__PROBLEM STATEMENT__
Convert the material into a numbered list, starting at the line that contains "Task: Click insert-field icon for Rate field" and ending after the line that contains "Action: click(x=1798, y=247)", with blank lines skipped. Leave the pictures out of your answer.

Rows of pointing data
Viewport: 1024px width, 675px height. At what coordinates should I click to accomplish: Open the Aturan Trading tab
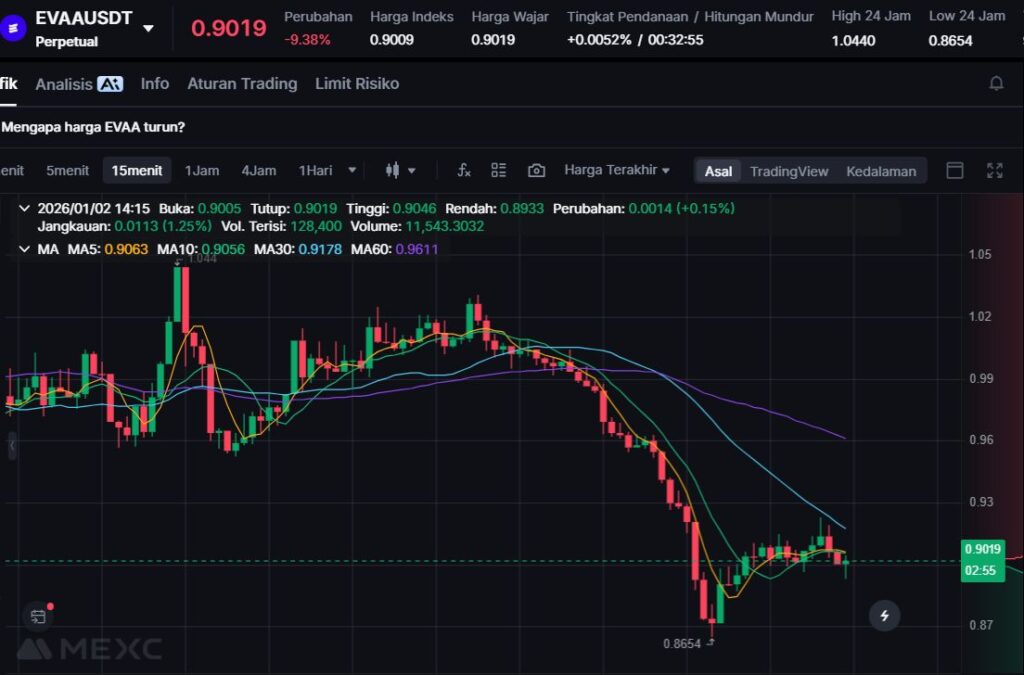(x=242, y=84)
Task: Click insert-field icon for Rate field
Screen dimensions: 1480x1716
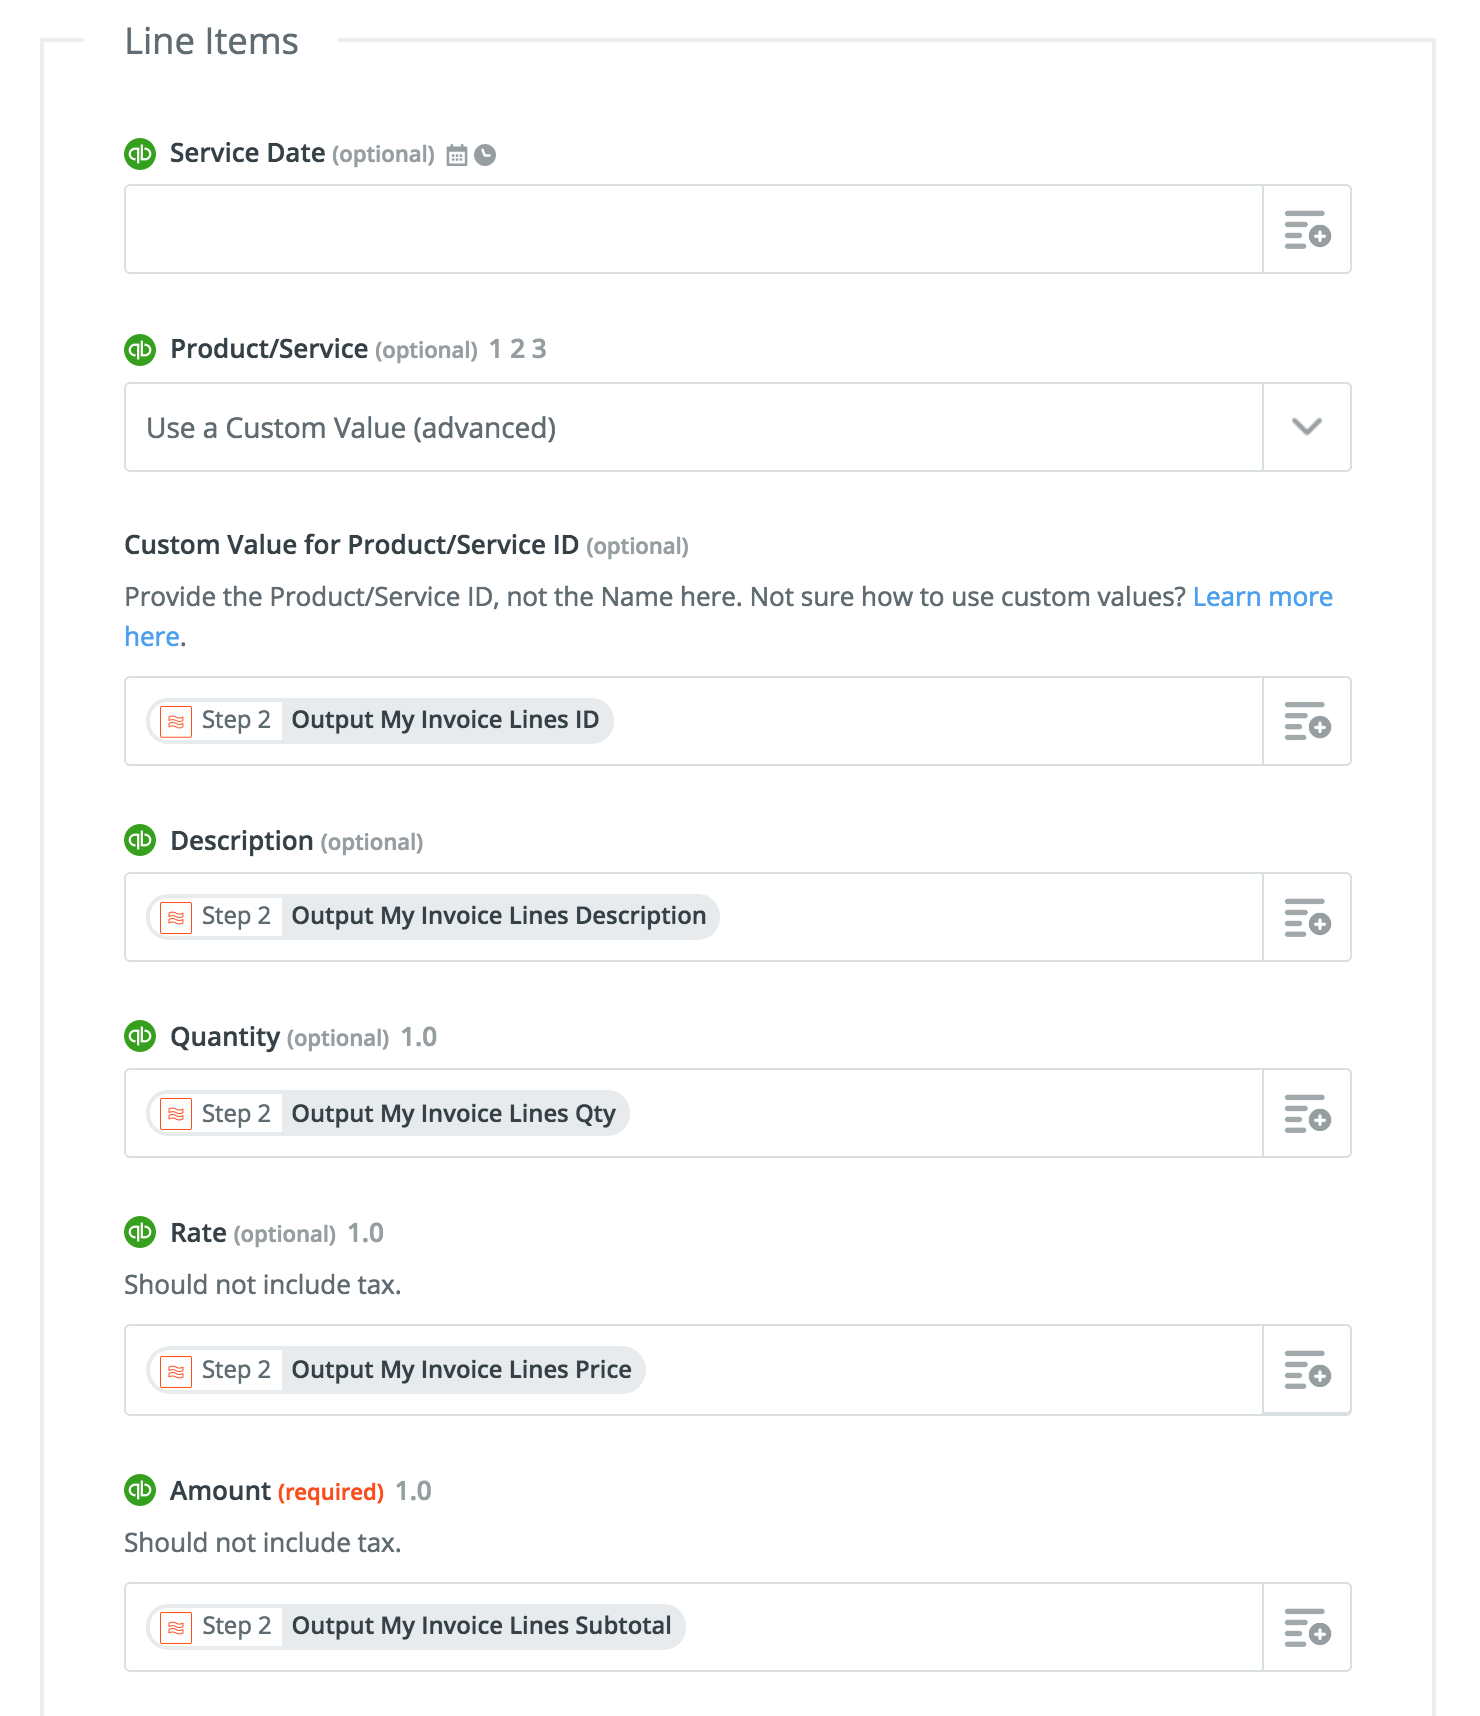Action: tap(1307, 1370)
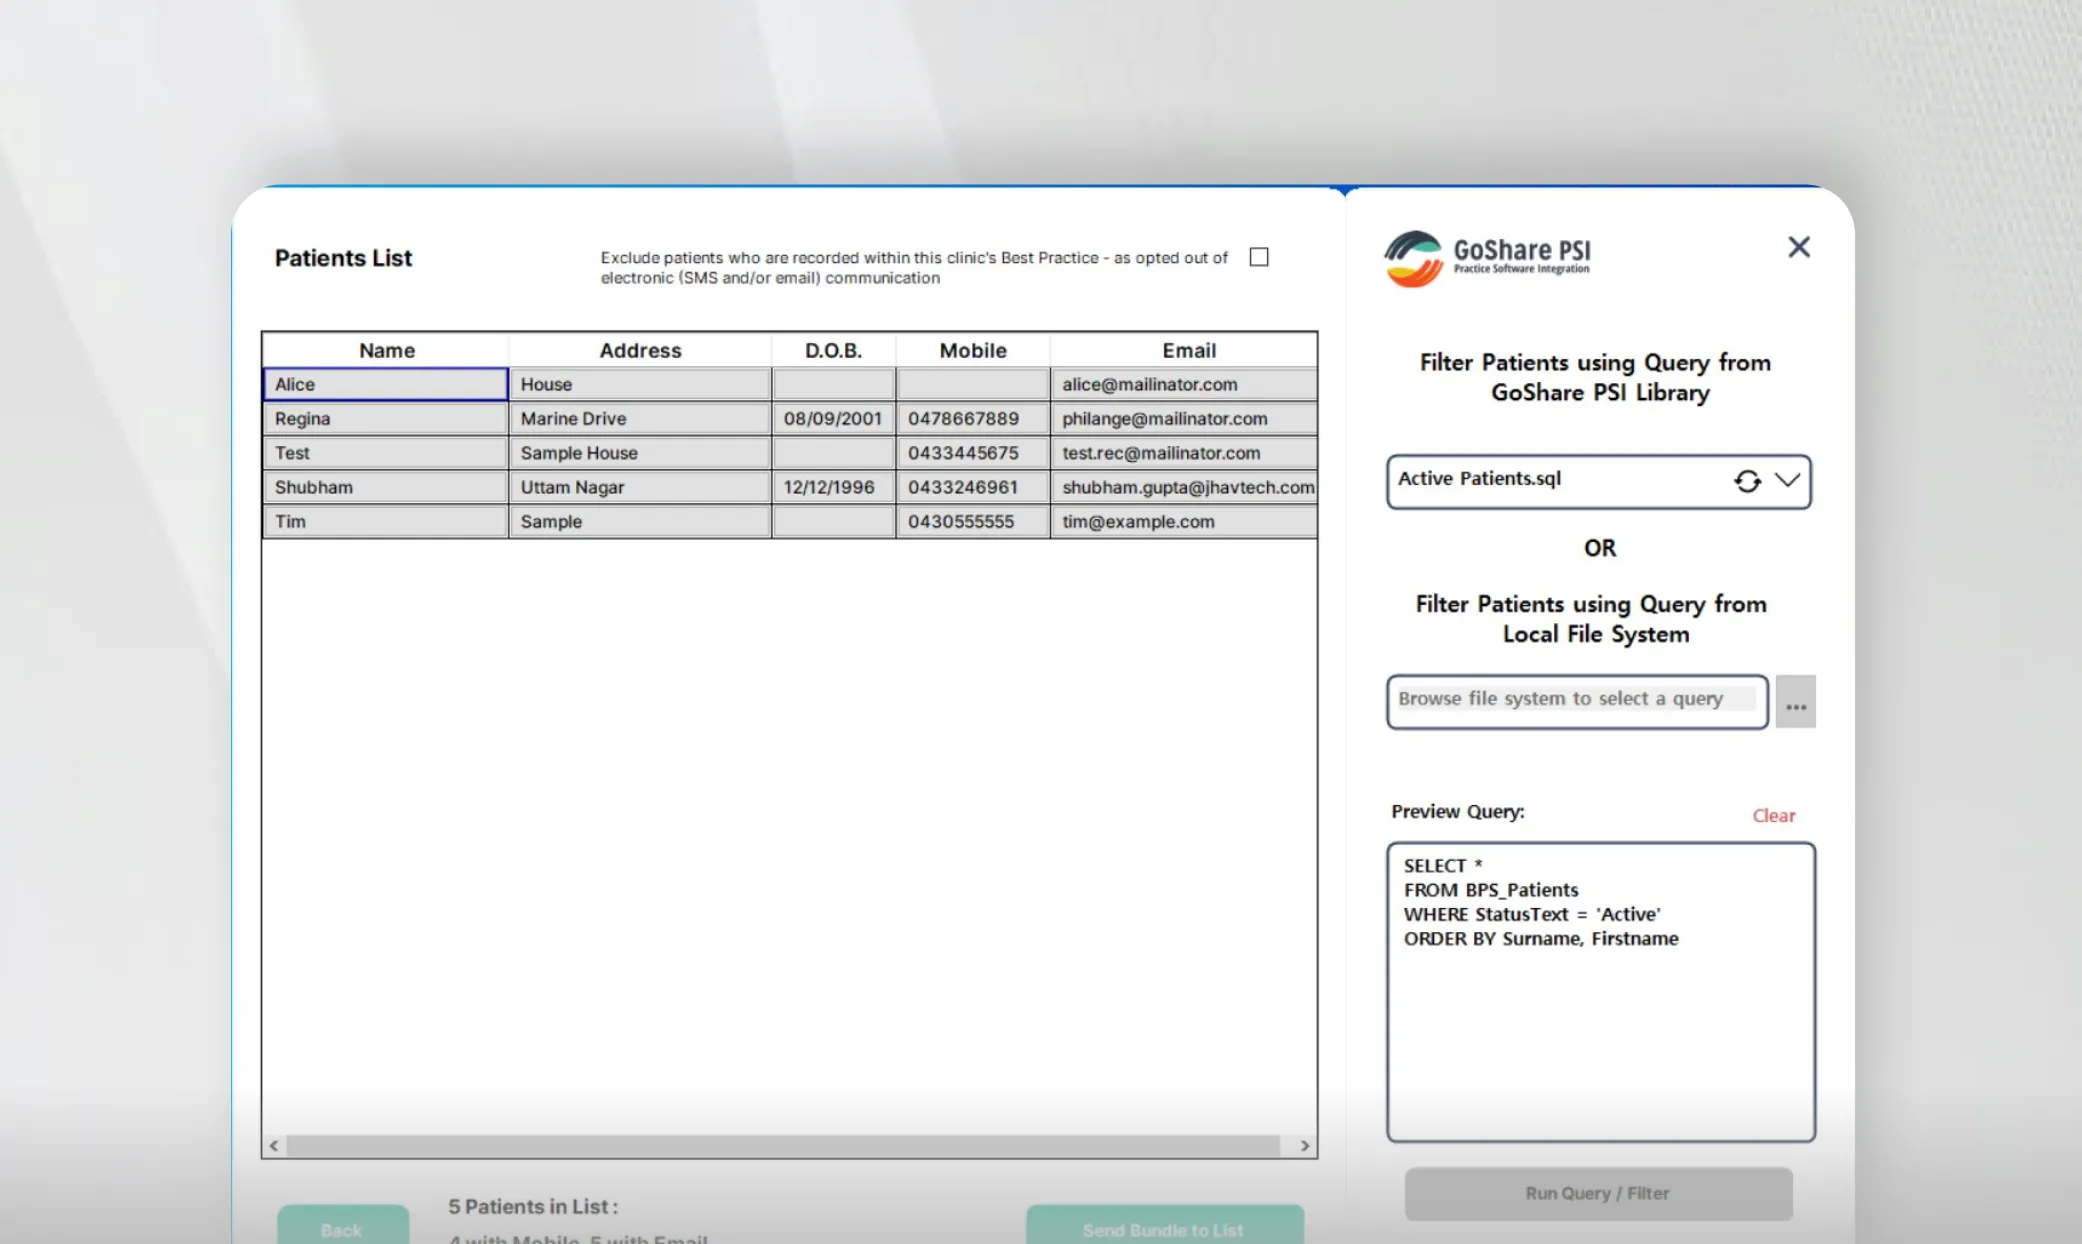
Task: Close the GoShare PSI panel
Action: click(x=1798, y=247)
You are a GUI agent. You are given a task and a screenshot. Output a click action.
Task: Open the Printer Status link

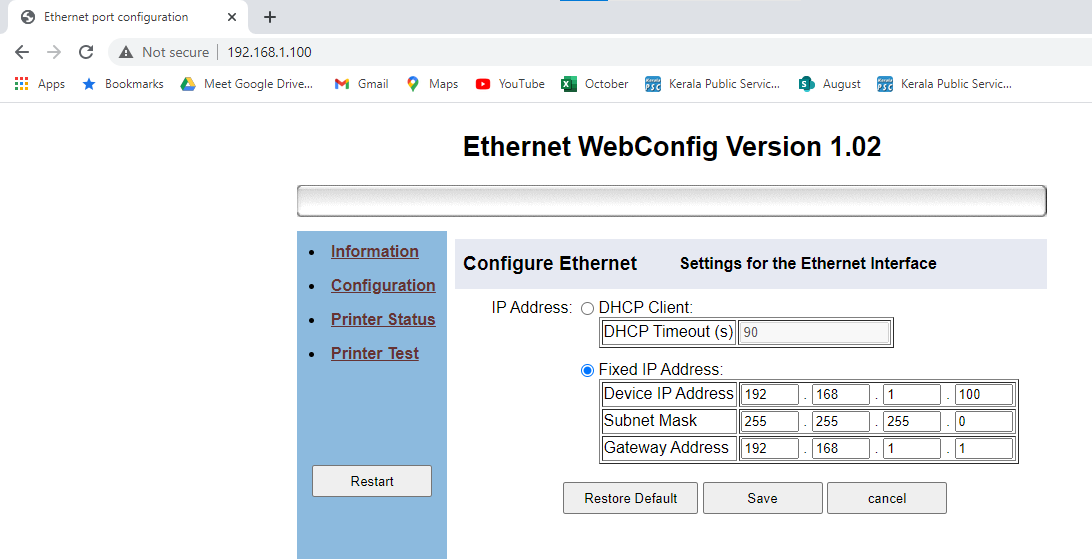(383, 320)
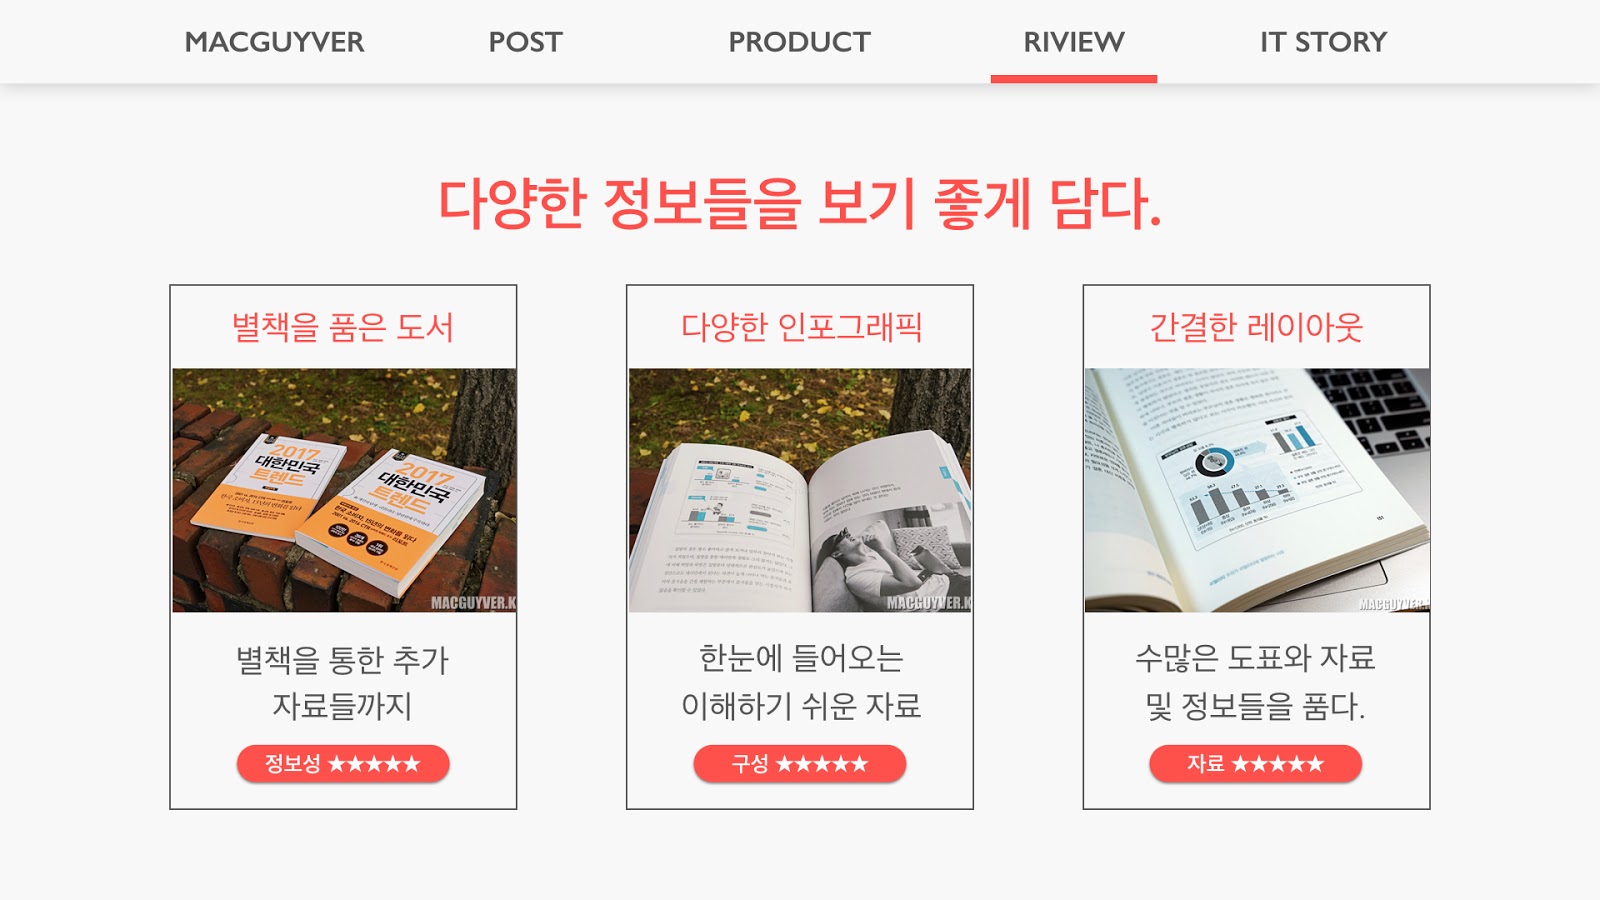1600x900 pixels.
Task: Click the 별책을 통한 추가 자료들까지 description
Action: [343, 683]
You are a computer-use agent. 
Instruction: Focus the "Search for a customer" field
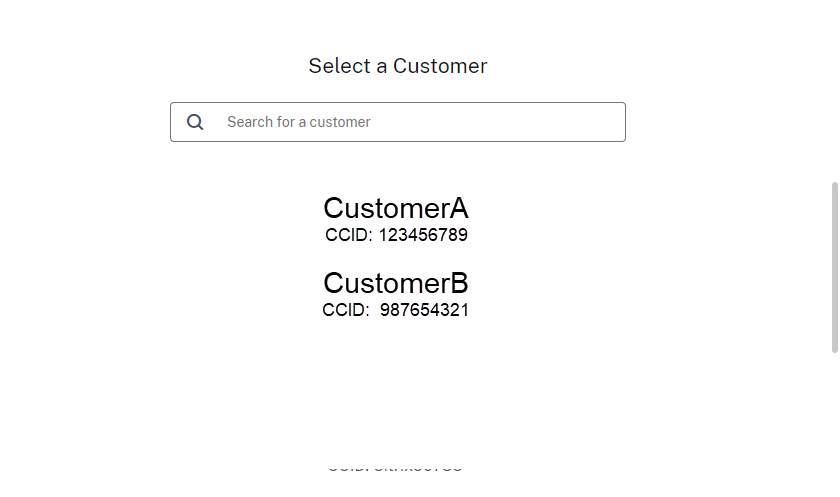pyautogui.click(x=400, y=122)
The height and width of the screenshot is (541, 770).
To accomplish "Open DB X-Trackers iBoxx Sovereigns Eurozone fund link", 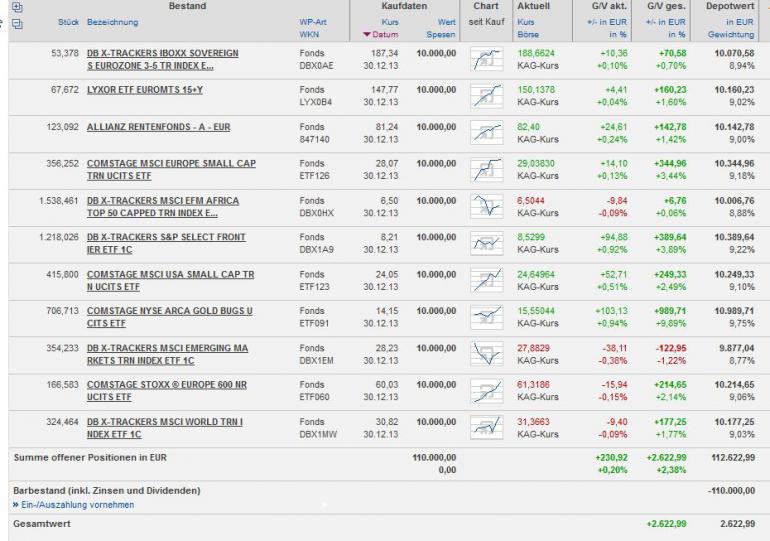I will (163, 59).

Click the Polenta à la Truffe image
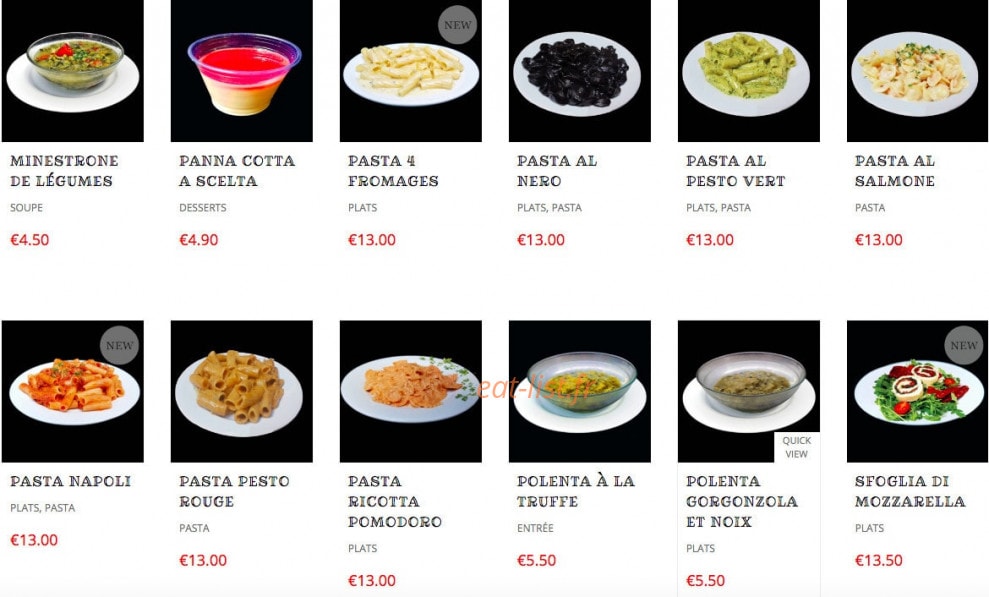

__WRITTEN REPLY__
1. Task: Click insert-field icon for Rate field
2. Screen dimensions: 1480x1716
3. Action: tap(1307, 1370)
4. Task: Close the GoShare PSI panel
5. Action: click(x=1798, y=247)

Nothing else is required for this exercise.